Task objective.
Every line with the string "agent" should be copied from the data.

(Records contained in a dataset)

####

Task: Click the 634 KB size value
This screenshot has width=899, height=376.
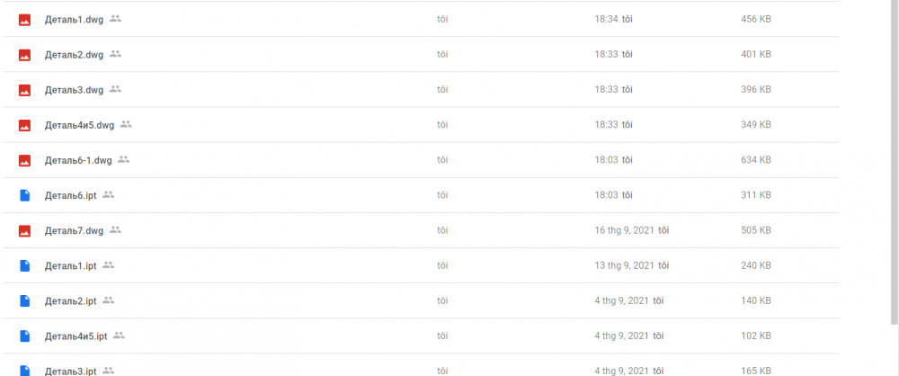Action: [755, 160]
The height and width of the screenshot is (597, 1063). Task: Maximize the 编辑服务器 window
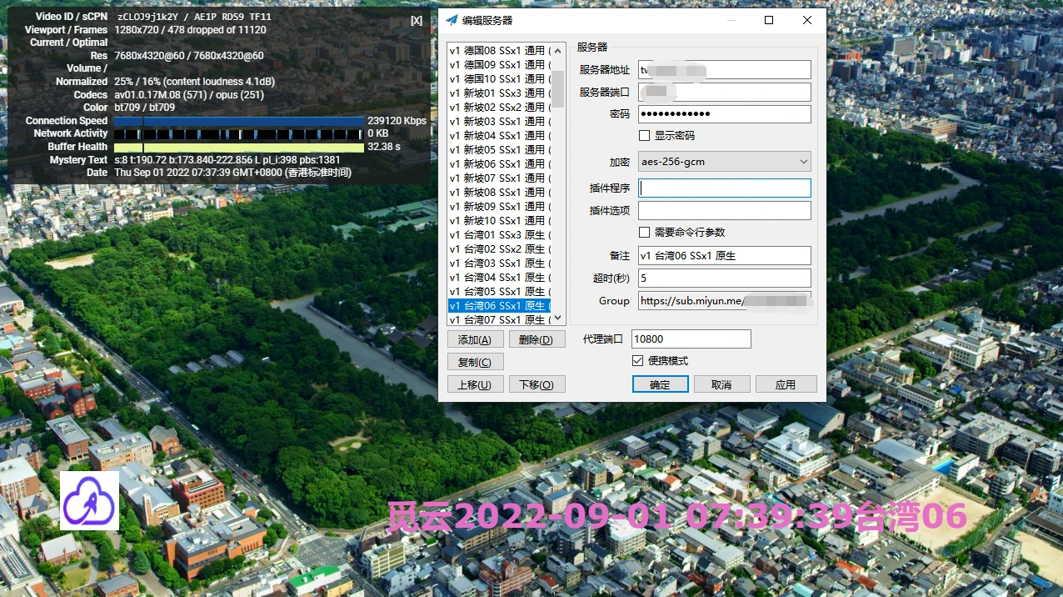(768, 20)
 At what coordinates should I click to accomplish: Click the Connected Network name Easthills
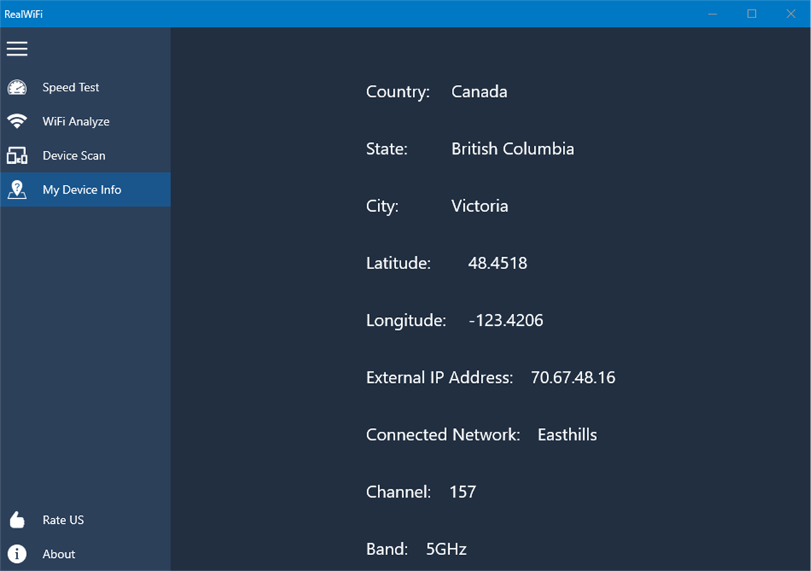[567, 435]
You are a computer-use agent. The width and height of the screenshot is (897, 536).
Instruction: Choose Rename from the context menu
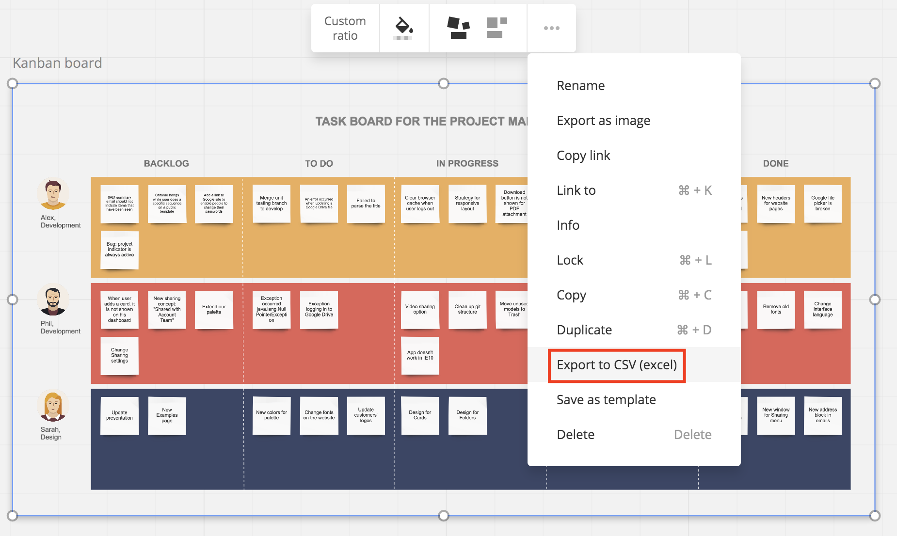click(x=580, y=86)
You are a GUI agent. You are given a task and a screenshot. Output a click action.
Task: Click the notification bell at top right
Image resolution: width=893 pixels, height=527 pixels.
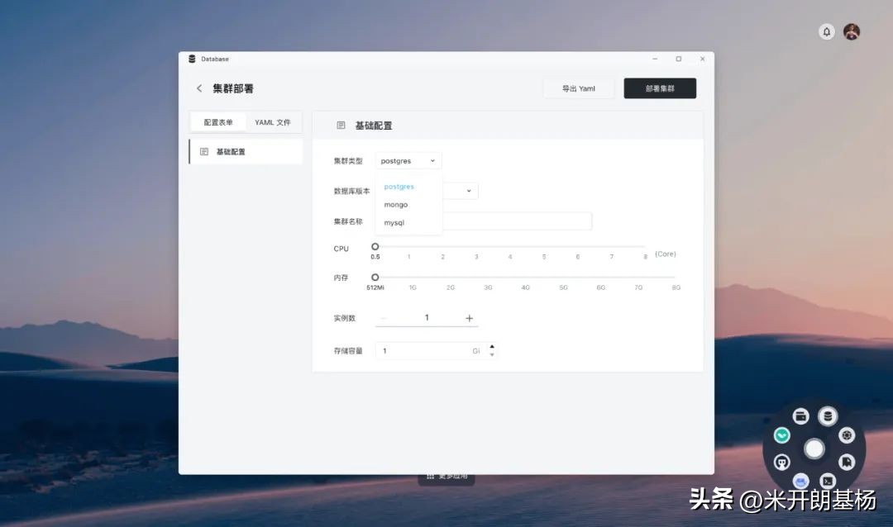pos(826,31)
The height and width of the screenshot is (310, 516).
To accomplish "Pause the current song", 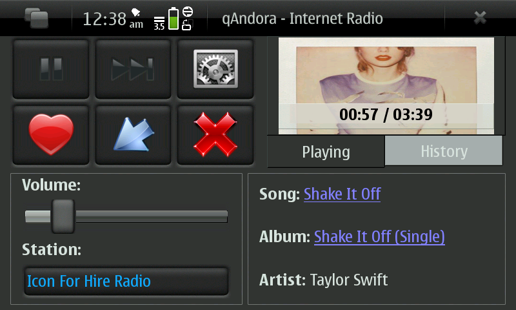I will (x=51, y=69).
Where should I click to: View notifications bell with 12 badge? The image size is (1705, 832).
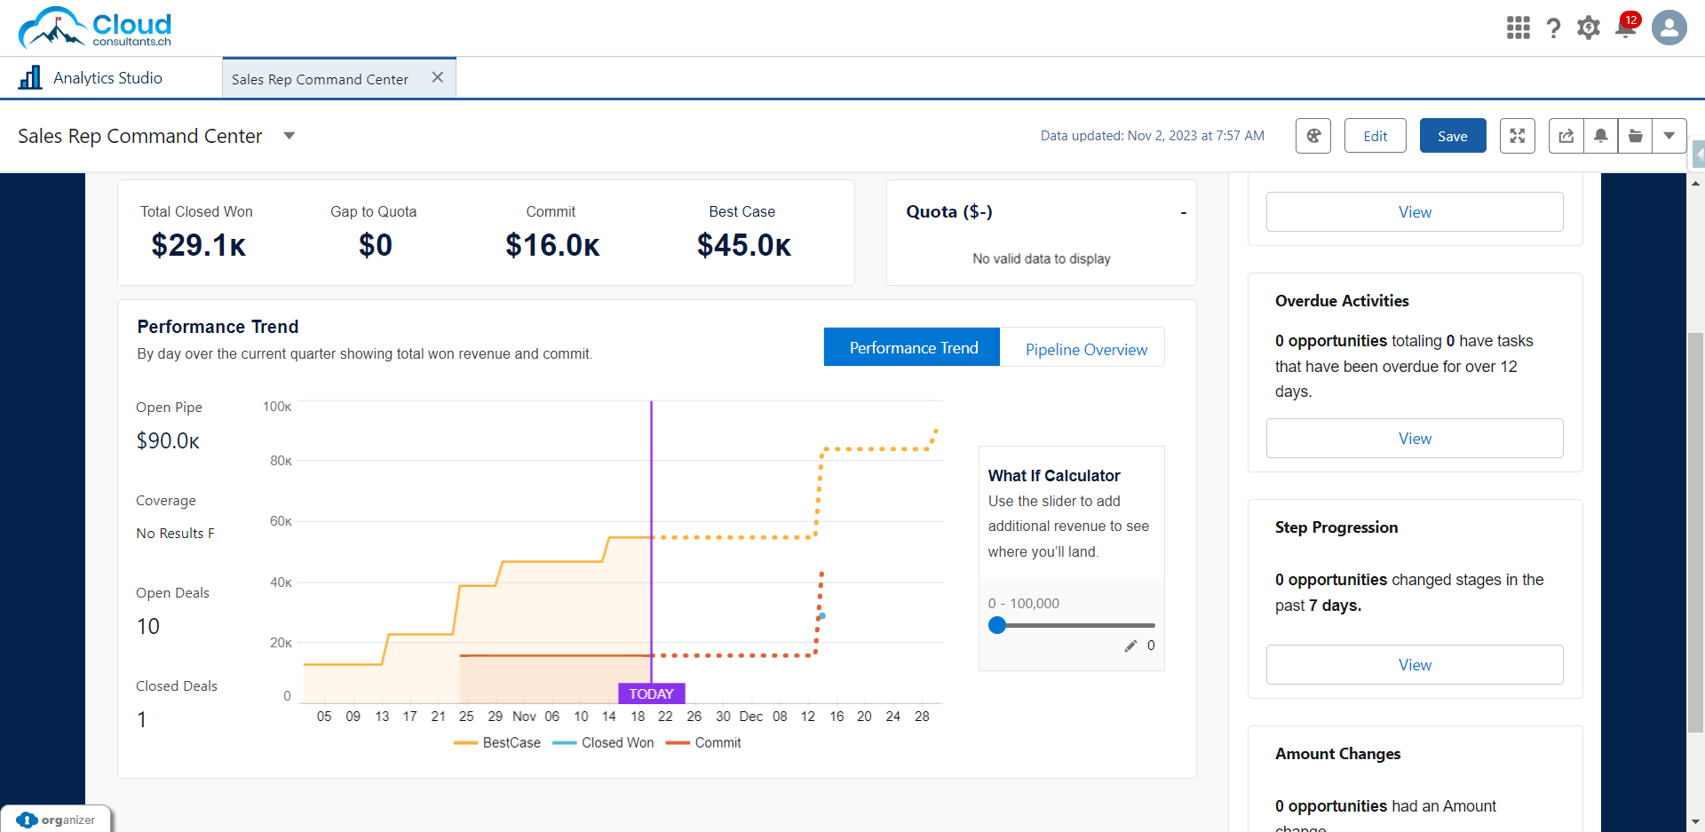pos(1626,28)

####

Answer to the exercise.
You are a computer-use agent. The width and height of the screenshot is (897, 536).
You are a GUI agent. You are given a task and a screenshot. Output a click action.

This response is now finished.